The phone card market is confusing to most consumers because phone card carriers have been creative in devising hidden fees and other tricks so they can advertise extremely low rates and still make money. In most cases, because of hidden charges, callers end up paying more than they expect when placing calls. We have listed the common hidden fees below and have provided some tips so phone card shoppers can at least make an informed purchase and have a basic understanding of the market.
To avoid many common consumer mistakes, we suggest purchasing phone cards from websites where all of the fees are fully disclosed in an easy to read format and customers rate phone cards. There are websites that provide simple to use tools so users can compare phone cards in a simple to understand format. Websites like smartglobalcall.net display customer ratings for all of the phone cards they sell.
1. Check the rate (usually cents/min) to the destination you want to call. Remember that the rates listed or advertised are normally to house phones (landlines). Calls made to cell phones often have higher rates. Also, the advertised rates typically do not include phone card fees or taxes that can significantly increase the cost of a call.
2. Look for added fees, taxes and hidden costs. These should be listed in an easy to read format but can also be buried in the fine print. Remember you will likely pay more than the advertised rate when using a phone card so the trick is to minimize the added fees. Added fees will be called things like connection fee, disconnection fee, taxes, maintenance fee, pay phone fee and long call fee. These fees will vary between calling cards. Some phone cards will have all or most of these added fees and others will not have any of them.
3. Phone cards will also have different rounding or billing increments. These are often in one, three or 6-minute increments. The billing increment can have a significant impact on the calling cost depending on how the calling card is used. A calling card with a one-minute billing increment will charge a customer 4 minutes for a 3.5 minute call while a calling card with a 3 minute billing increment will charge a customer 6 minutes for the same call. The cost of a call is rounded up to the next billing increment so; in general, a card with a lower billing increment has a lower cost.
4. Phone card fees are typically minimized if calling cards are purchased in smaller denominations and used for one call or over a short period-of-time. In general, phone card fees do not start until it is used the first time. Many companies offer calling cards in denominations of $5, 10, 20, 50 and 100. We recommend trying a small denomination card ($5 to $10) before making a large purchase. In most cases, it is generally better to buy several small denomination cards than to purchase one with a big denomination.
5. The call quality of a phone card depends on the international carrier used and is not always equal between vendors to a given location. There are many international telecom carriers and call quality will vary between carriers. There are generally three levels of call quality (referred to as Tier 1, 2 and 3) with regard to telecom carriers. Tier 1 carriers offer the best quality but they also charge the highest rates. Therefore, in general, calling cards with the lowest advertised rates also tend to have the lowest call quality because they use lower Tier carriers.

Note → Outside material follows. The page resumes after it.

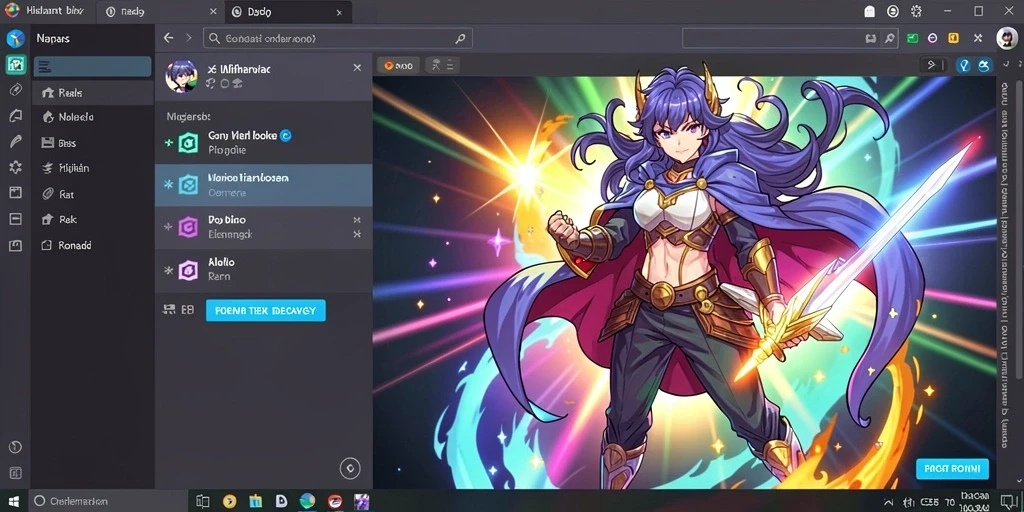Expand the forward chevron next to back arrow
1024x512 pixels.
[189, 39]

6. Check for local access number availability. Many cheap calling cards have low per minute rates but have few local access numbers and charge 1 or 2 cents per minute extra for using a toll free access number.
7. All phone cards carry an FCC imposed fee for using a pay phone in the USA. However, the rate will vary between phone cards (it ranges from around $0.49 to $1) so check this rate if you plan to use a pay phone.

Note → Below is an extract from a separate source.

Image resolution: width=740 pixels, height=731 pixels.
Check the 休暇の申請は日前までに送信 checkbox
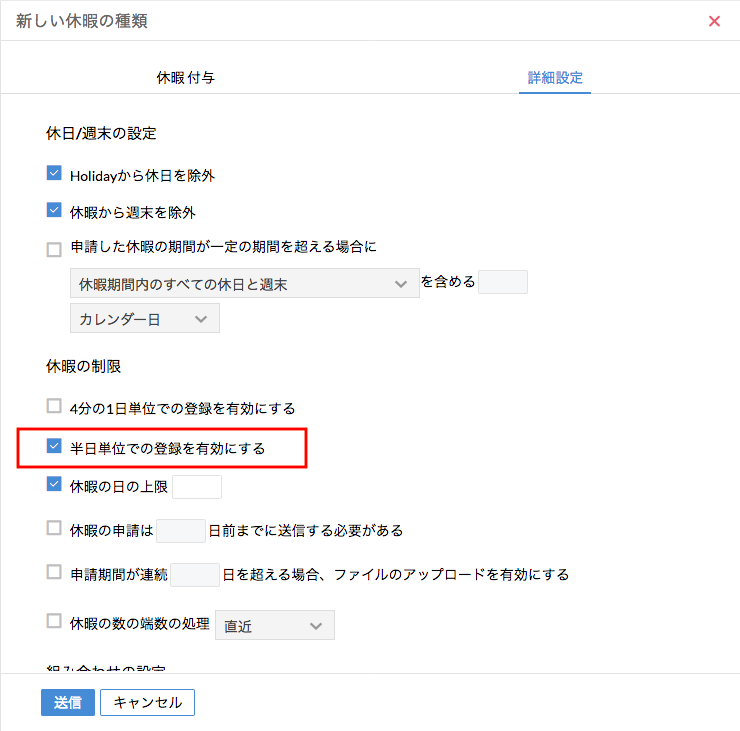pyautogui.click(x=54, y=528)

8. Phone cards typically have an expiration date so be sure and use the card before it expires.
9. Purchase phone cards from a vendor that has 24/7 customer service. If nothing else, you may have a question or need some advice.
10. Look for added features. Many phone cards have a full range of useful features that some users may value while others may not. For example, the AT&T phone card has very high call quality (also high rates) but almost no features. Others have features like PIN free dialing, call history, speed dial and automatic recharge, which make the cards easier and more convenient to use.

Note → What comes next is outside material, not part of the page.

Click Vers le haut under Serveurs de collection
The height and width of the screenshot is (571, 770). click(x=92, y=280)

So, how should a consumer use this information? There are a few things to consider. First, try to compare phone cards on the same basis. When phone card rates are adjusted for hidden fees, taxes and other billing tricks, many calling cards with very cheap advertised rates actually cost as much or more to use than a moderately priced card with higher call quality. Remember, a calling card that cannot be used nor has extremely poor quality is worthless to the user. Any money spent on a purchase is simply lost.